Her ne kadar bu çoğu firmanın izleyebileceği bir plan olmayabilse de, TFS yöneticileri işbirliğine dayalı bir C-suite inşa etmeleri için CIO’lara bir takım tavsiyelerde bulunuyor:

* Diğer direktörlerle ortaklık geliştirin ve işletme öncelikli düşünce yapısını koruyun.

* Tüm direktörlerin IT’yi elzem bir şeytan olarak değil de gerçekten iş başarısının mümkün kılıcısı olarak görmelerini temin edin.

* Teknoloji görüşmelerindeki en etkili noktayı bulun; direktörlerin konuyu idrak ettiğinden emin olun ama aşırı basitleştirmeyin. Teknoloji IQ’larını yükseltmeleri için onları zorlayın.

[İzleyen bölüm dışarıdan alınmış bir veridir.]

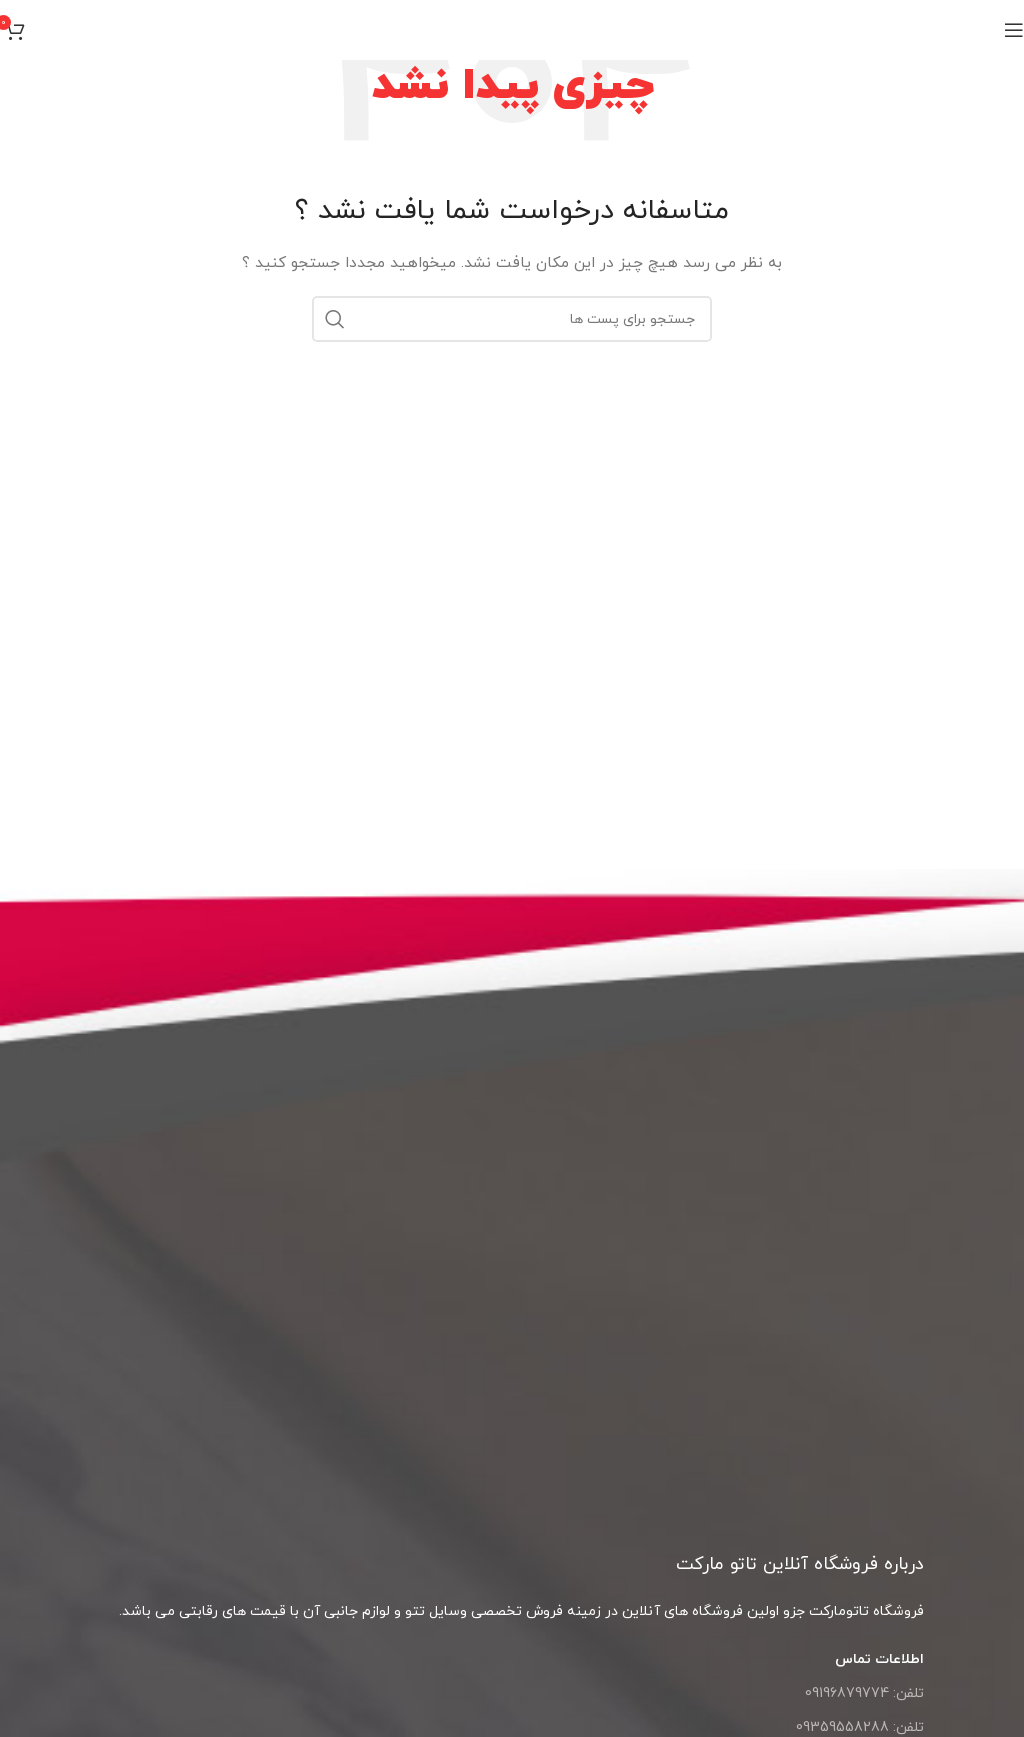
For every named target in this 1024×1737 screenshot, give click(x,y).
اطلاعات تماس (879, 1659)
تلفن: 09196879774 (864, 1693)
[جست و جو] (512, 319)
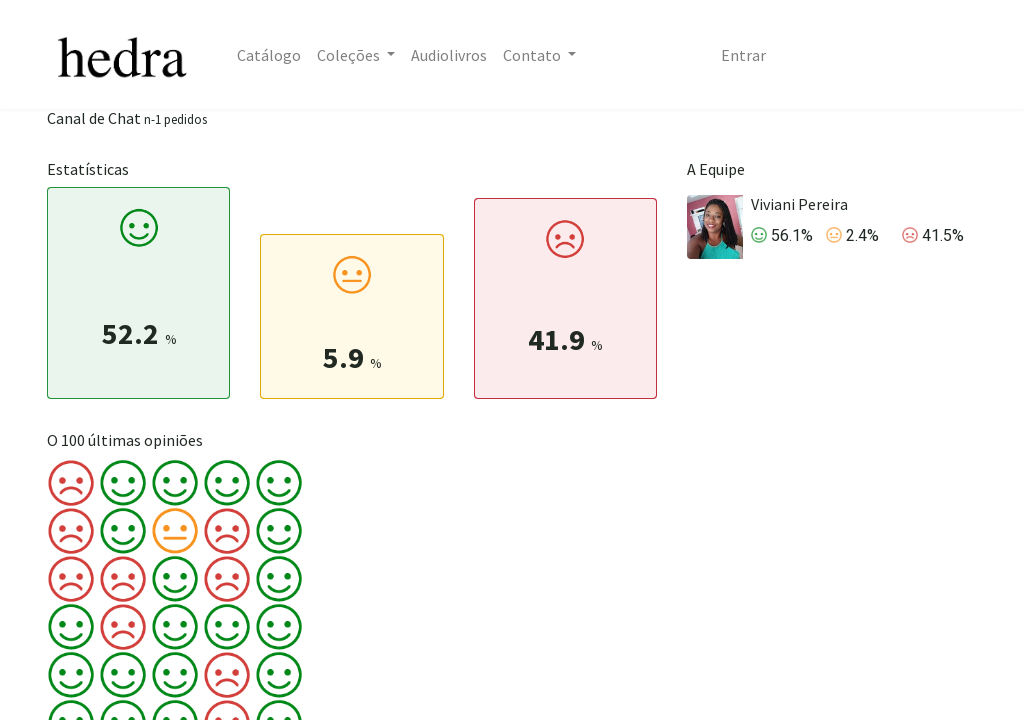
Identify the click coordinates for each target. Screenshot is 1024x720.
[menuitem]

* Uzun vadeli düşünmeyi unutmayın. Kısa vadeli düşünen (veya daha kötüsü bugün yaptıkları şey için takdir almaya takıntılı) CIO’lar C-suite’teki arkadaşlarının güven ve memnuniyetini kaybedecektir.

* IT harcamaları konularında CEO ile samimi, güvenilir bir ilişki inşa edin. Eğer projeler bütçeyi aşacaksa bunu CEO’ya ve diğer paydaşlara söylemek için vakit kaybetmeyin.

Bu seviyedeki bir takım çalışması bölüm sınırlarını korumanın hiyerarşik yönetim kültürünün bir parçası olduğu firmalarda gerçekleşmeyecek, diye konuşuyor Metis Strategy yönetim danışmanı ve başkanı Peter High. İşbirliğine dayalı bir kültür en tepede, sıra dışı dereceden özgüvene sahip bir CEO’yla başlar.

“Organizasyon yapısını daha çok askeri bir hiyerarşi olarak düşünmek isteyen bir CEO’nuz varsa (gelenek olduğu üzere), o zaman işbirliği yayılmayacaktır,” diyor High.

“Daha fazla CEO’nun, liderlik takımı üyelerinin kendi fonksiyonel gereksinimleri ile uzmanlıklarının ötesine geçerek dijital fırsatlar ve güçlükler için müşterek bir sorumluluğu benimsediği bu tür bir kültürü istediğini duyuyorum,” şeklinde konuşuyor CIO’nun kardeş firması CIO Executive Council’in strateji başkan yardımcısı Rick Pastore. İşbirliği ve IT destekli inovasyonun ortak sahipliği gelecekteki CIO’ların, konseyin IT- işletme ilişkileri modelindeki ilerlemenin doruk noktasını temsil ediyor,” diye konuşuyor Pastore.

Bunun ödülü büyük. PricewaterhouseCoopers’ın beşinci yıllık IQ çalışmasına göre, CIO ve diğer C-suite yöneticileri arasında güçlü ilişkilere sahip işletmeler, işbirliğine daha az dayalı takımlara nazaran gelir artışı ve yüksek kâr marjları gibi iş sonuçlarını dört kat daha fazla elde edebilir.